[Screenshot grounding data]
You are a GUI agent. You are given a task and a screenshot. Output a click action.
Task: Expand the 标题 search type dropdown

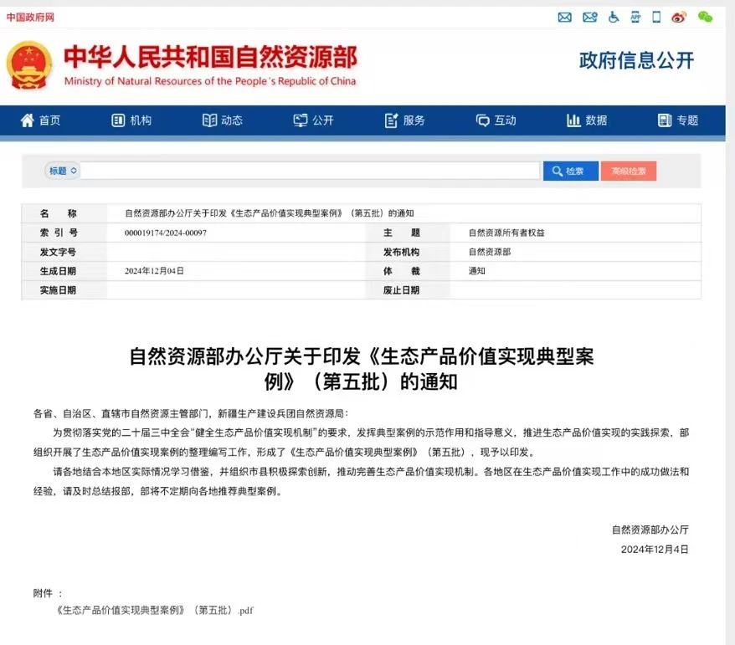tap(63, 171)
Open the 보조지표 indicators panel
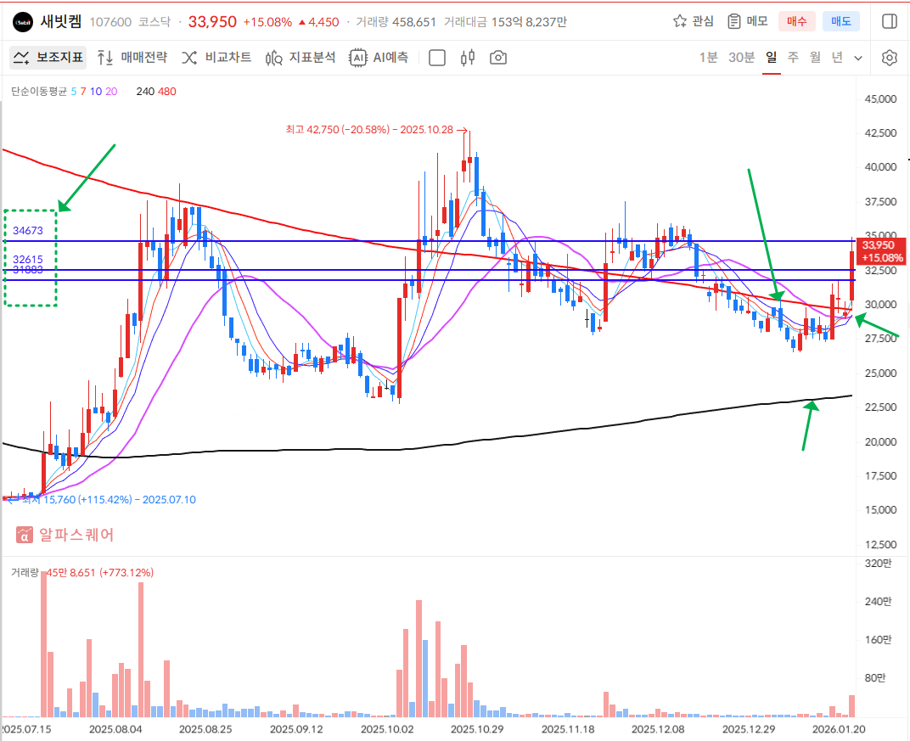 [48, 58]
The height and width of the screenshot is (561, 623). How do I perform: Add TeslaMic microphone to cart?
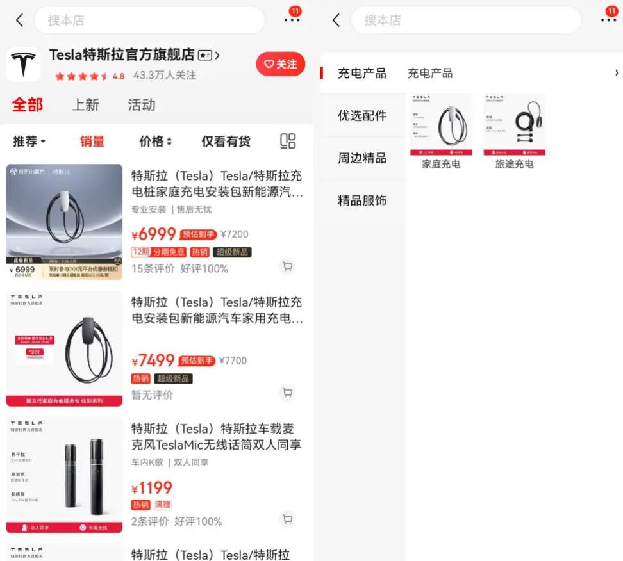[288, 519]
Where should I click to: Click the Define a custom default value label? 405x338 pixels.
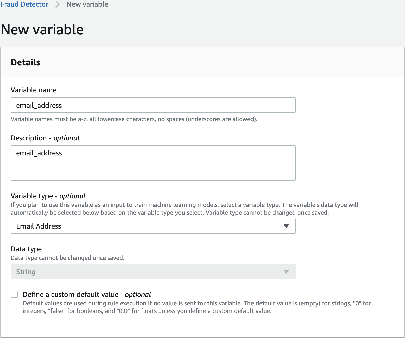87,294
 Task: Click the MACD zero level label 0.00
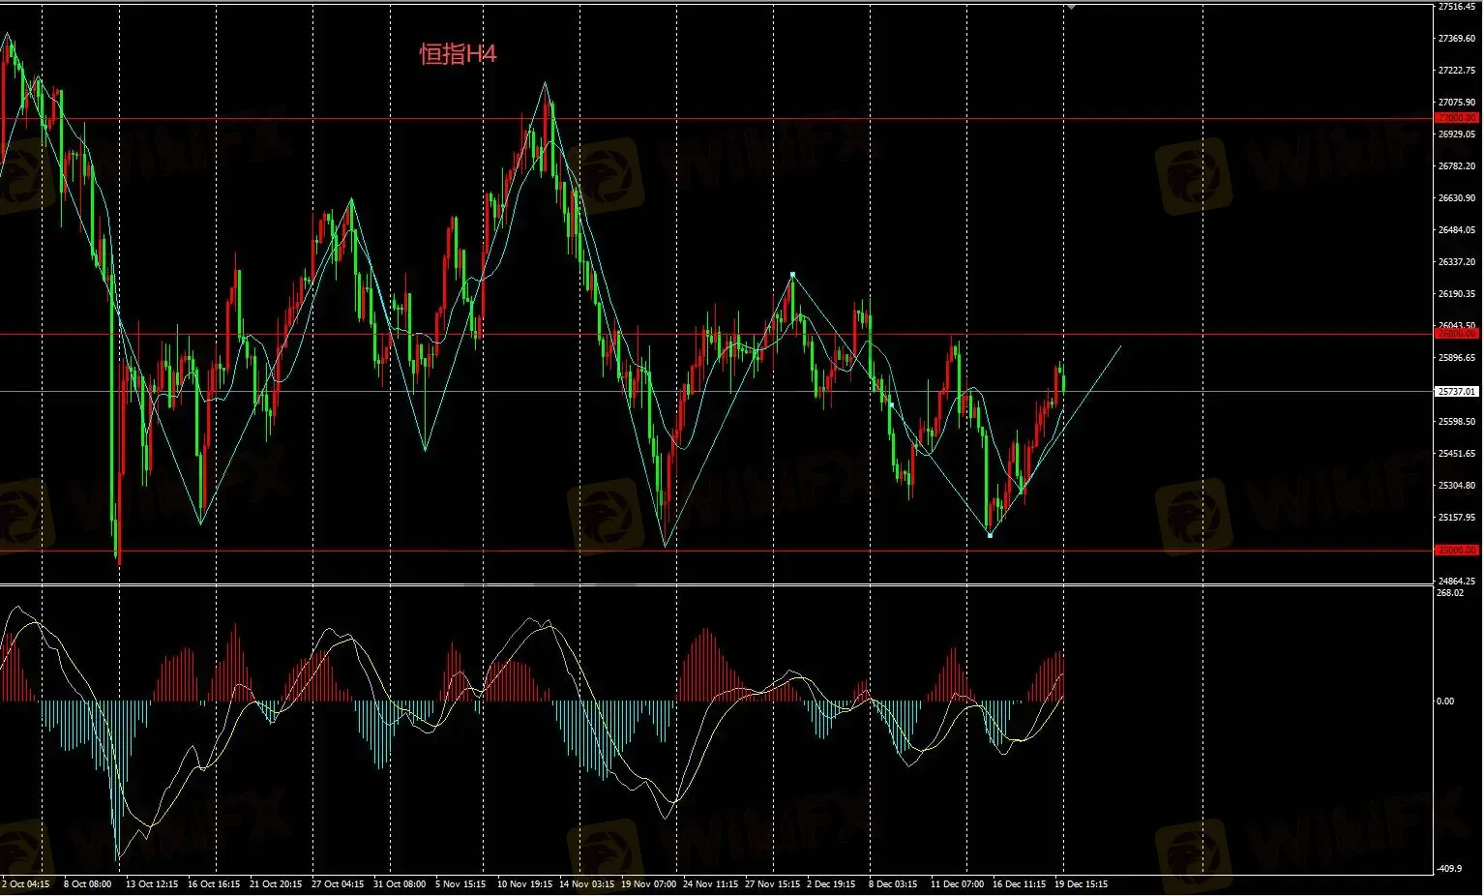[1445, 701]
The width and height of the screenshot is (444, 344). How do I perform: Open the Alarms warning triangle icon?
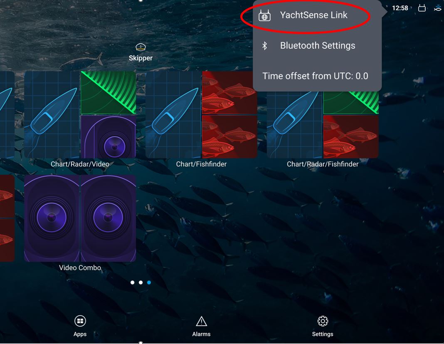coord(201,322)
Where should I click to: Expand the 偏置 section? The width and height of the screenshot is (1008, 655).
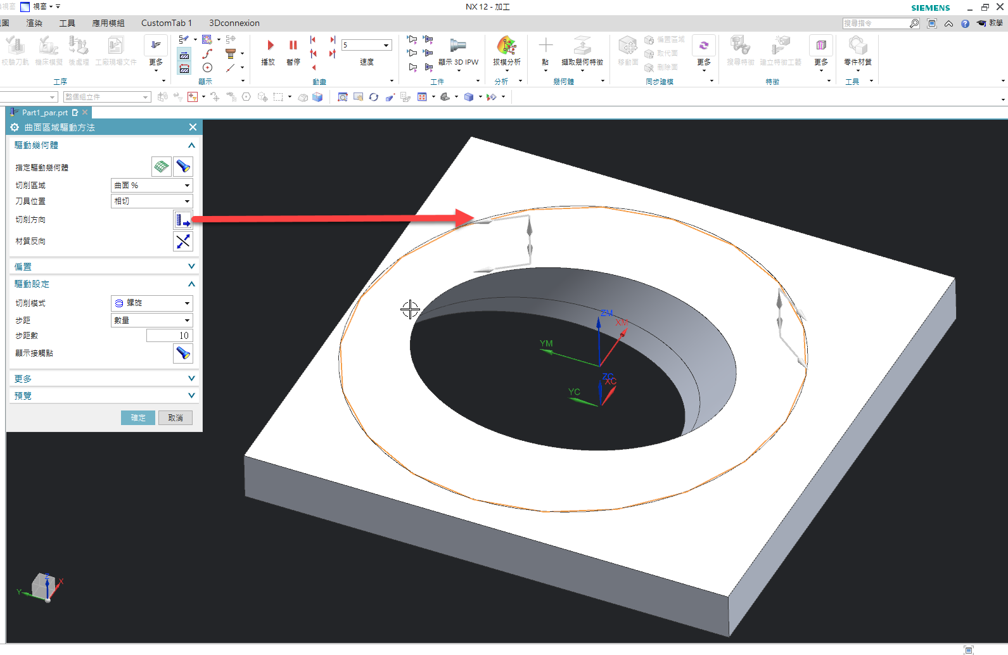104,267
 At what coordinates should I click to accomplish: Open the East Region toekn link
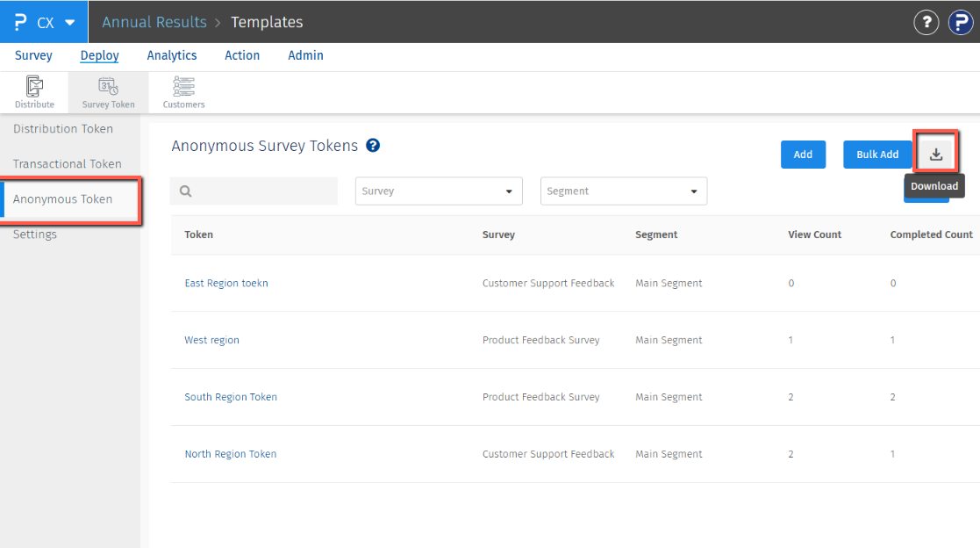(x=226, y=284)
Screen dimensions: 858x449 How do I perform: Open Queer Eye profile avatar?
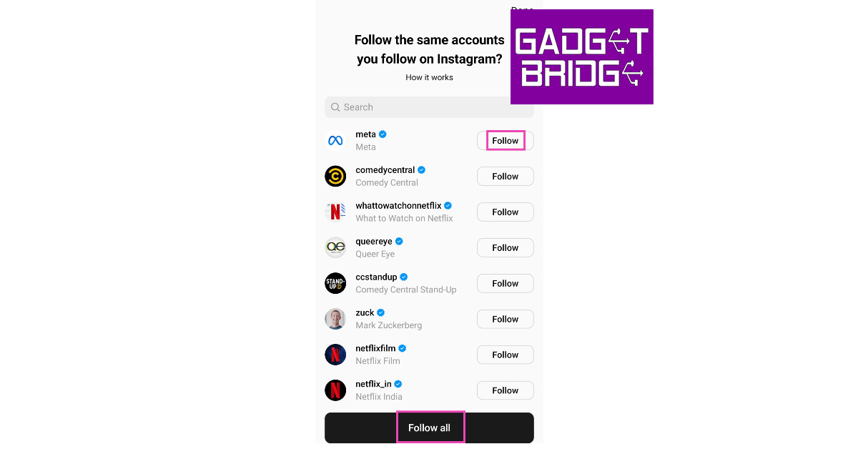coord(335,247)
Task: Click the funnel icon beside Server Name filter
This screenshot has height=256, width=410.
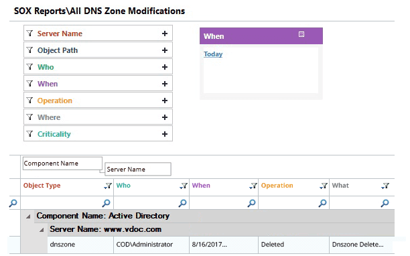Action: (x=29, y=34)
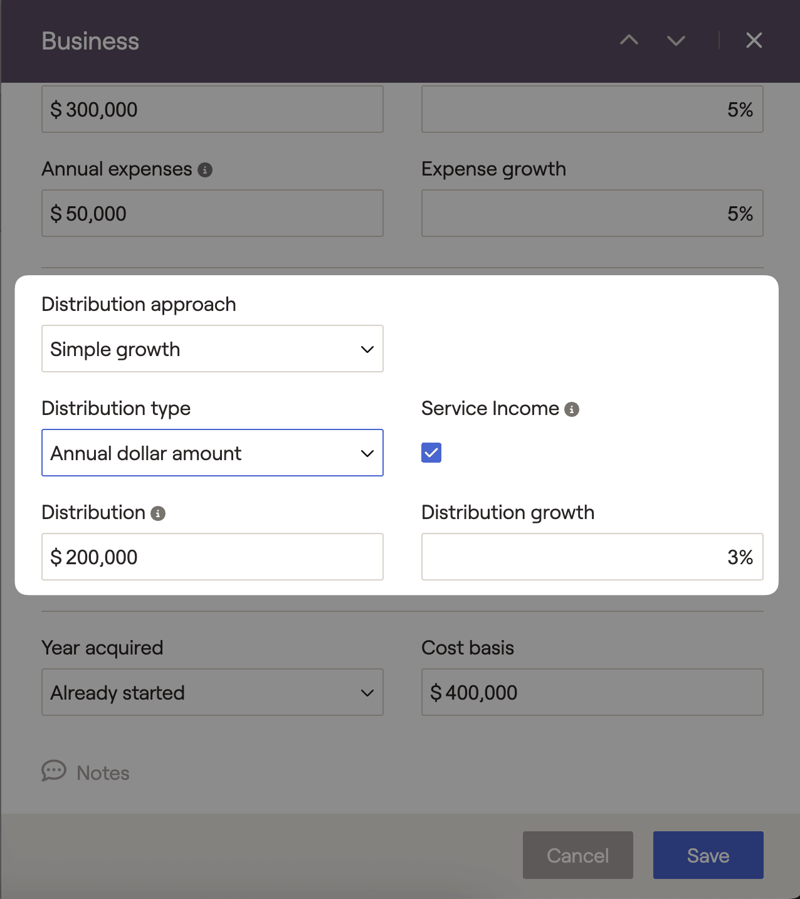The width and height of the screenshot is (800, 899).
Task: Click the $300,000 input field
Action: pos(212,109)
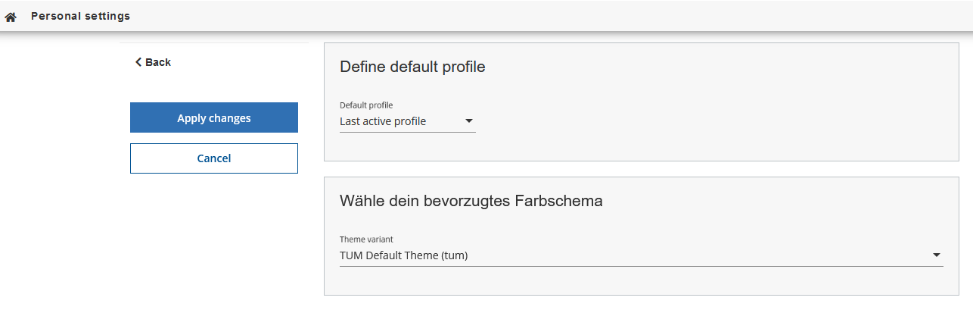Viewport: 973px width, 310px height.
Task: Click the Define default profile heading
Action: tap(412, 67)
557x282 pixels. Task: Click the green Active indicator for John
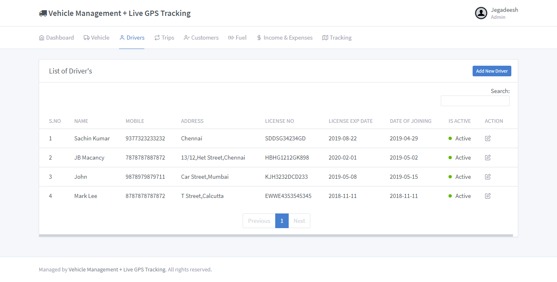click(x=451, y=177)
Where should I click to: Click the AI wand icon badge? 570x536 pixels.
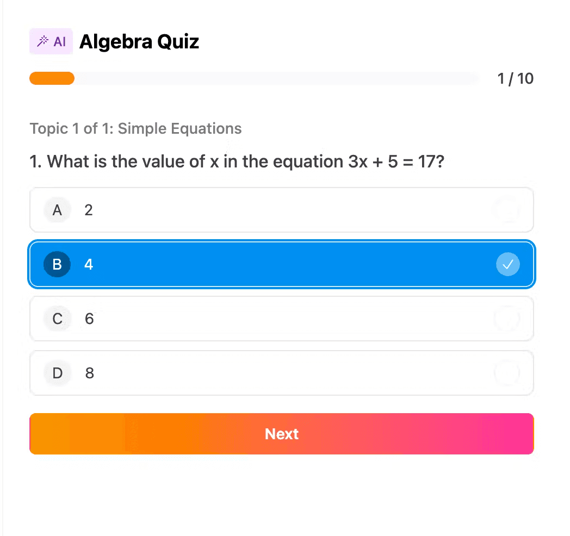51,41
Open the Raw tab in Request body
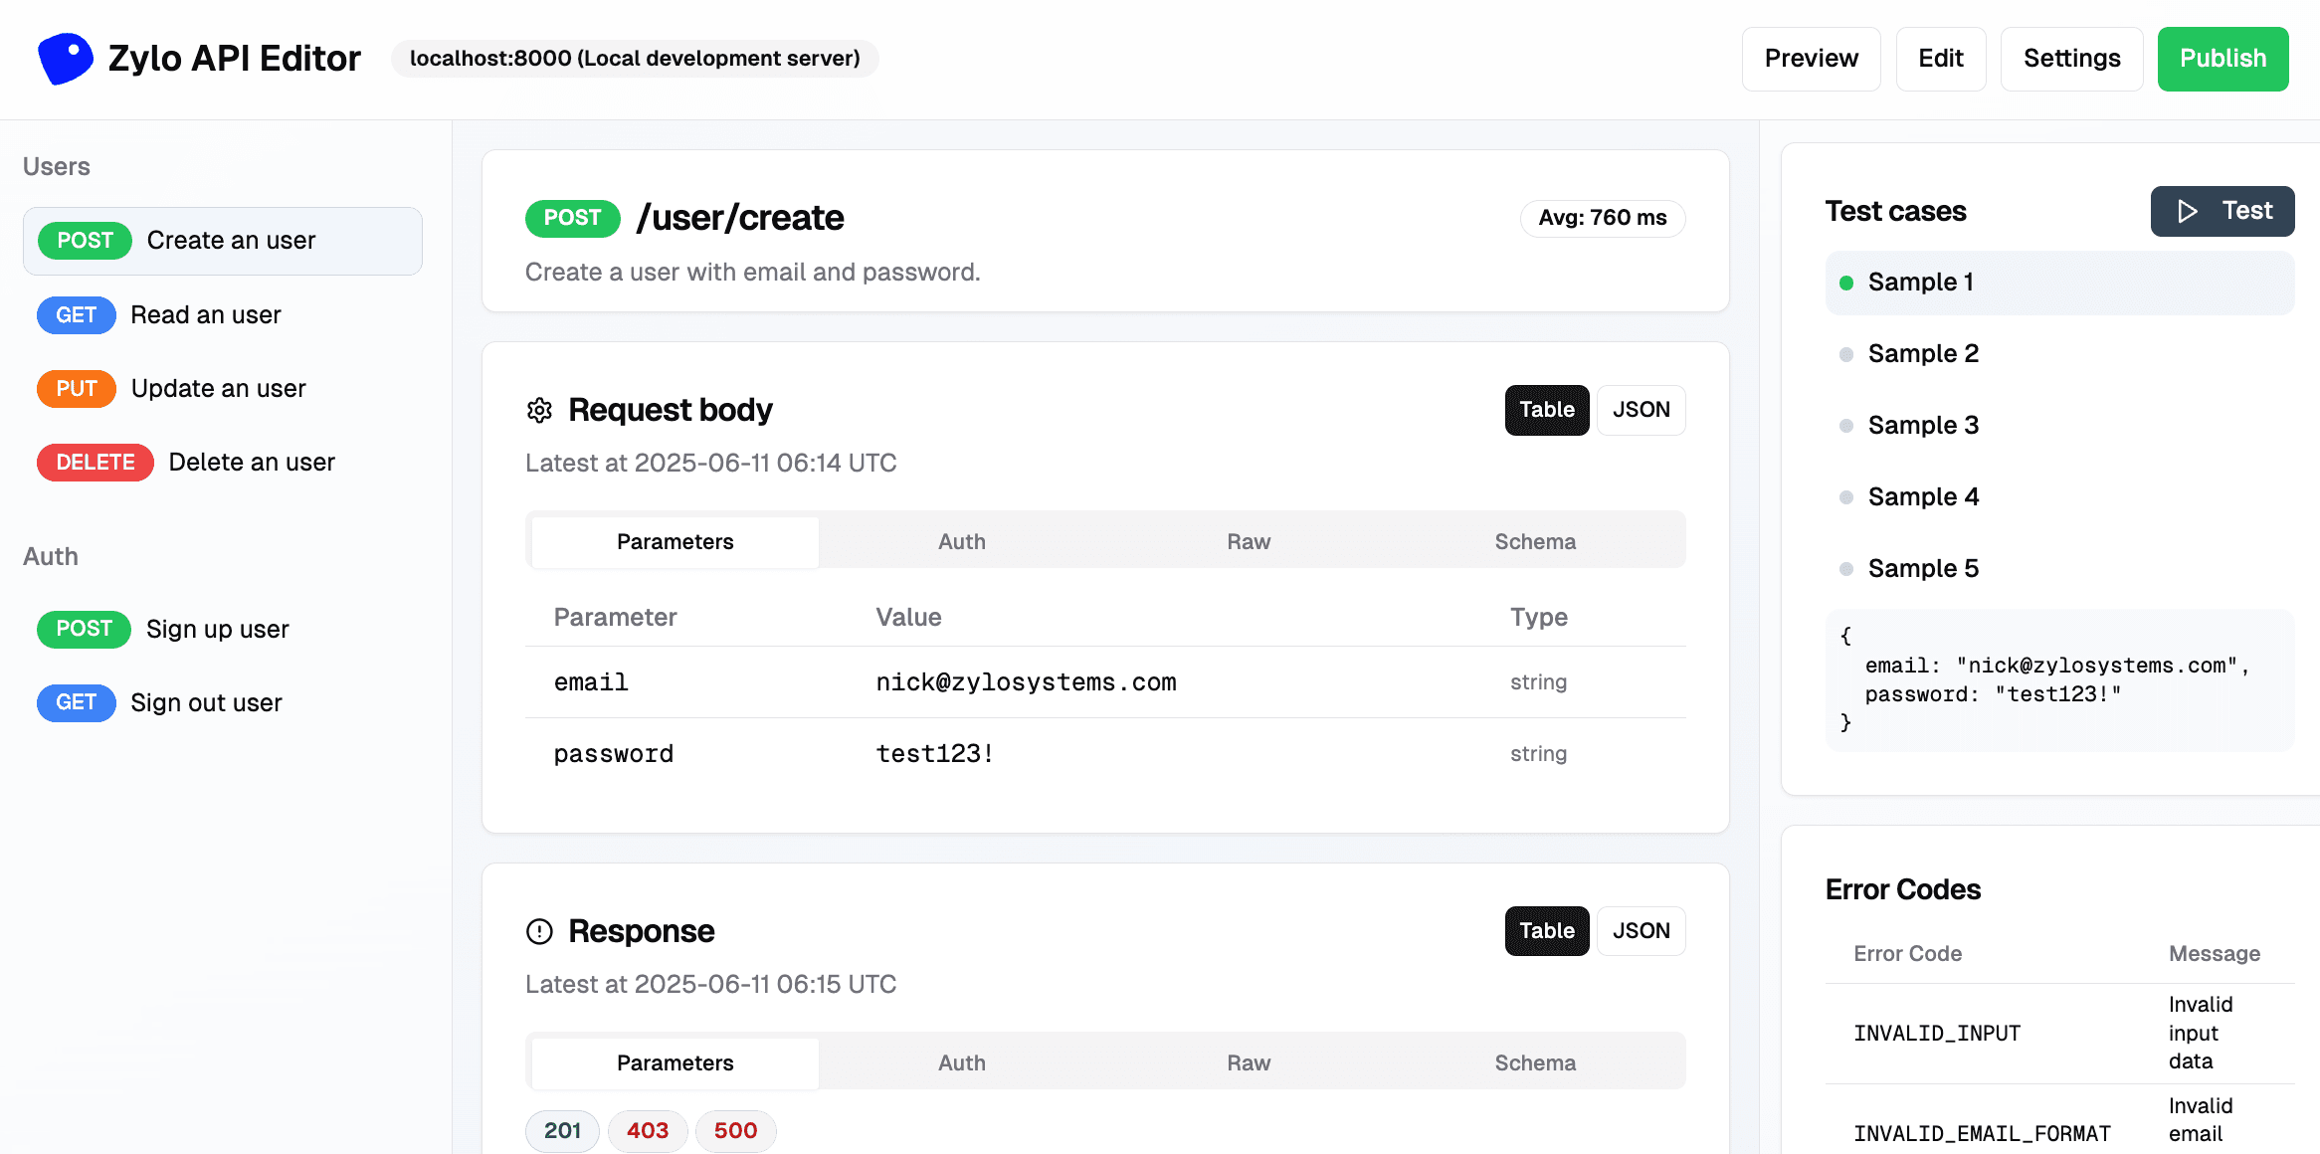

WORK TO BE COMPLETED ::
Give the data above again, exactly, with every picture removed.

ANSWER SECTION ::
You are a GUI agent. You are given a task and a screenshot. Output a click action.
Task: Expand the 标题 search type dropdown

tap(63, 171)
Open the 보조지표 indicators panel
 [48, 58]
The height and width of the screenshot is (561, 623). How do I perform: Add TeslaMic microphone to cart?
[288, 519]
Where should I click to: Click the Define a custom default value label? 405x338 pixels.
87,294
 Task: Click the MACD zero level label 0.00
[1445, 701]
The width and height of the screenshot is (444, 344). How do I perform: Open the Alarms warning triangle icon?
coord(201,322)
Where should I click to: Expand the 偏置 section? The width and height of the screenshot is (1008, 655).
104,267
 At what coordinates should I click to accomplish: Open the East Region toekn link
(x=226, y=284)
Screen dimensions: 858x449 How do I perform: Open Queer Eye profile avatar?
coord(335,247)
Task: Click the funnel icon beside Server Name filter
This screenshot has height=256, width=410.
Action: (x=29, y=34)
The width and height of the screenshot is (800, 899).
Task: Click the $300,000 input field
Action: pos(212,109)
Viewport: 973px width, 310px height.
Task: Click the Define default profile heading
Action: tap(412, 67)
557x282 pixels. Task: Click the green Active indicator for John
click(x=451, y=177)
Where should I click to: Click the AI wand icon badge? 570x536 pixels.
51,41
Open the Raw tab in Request body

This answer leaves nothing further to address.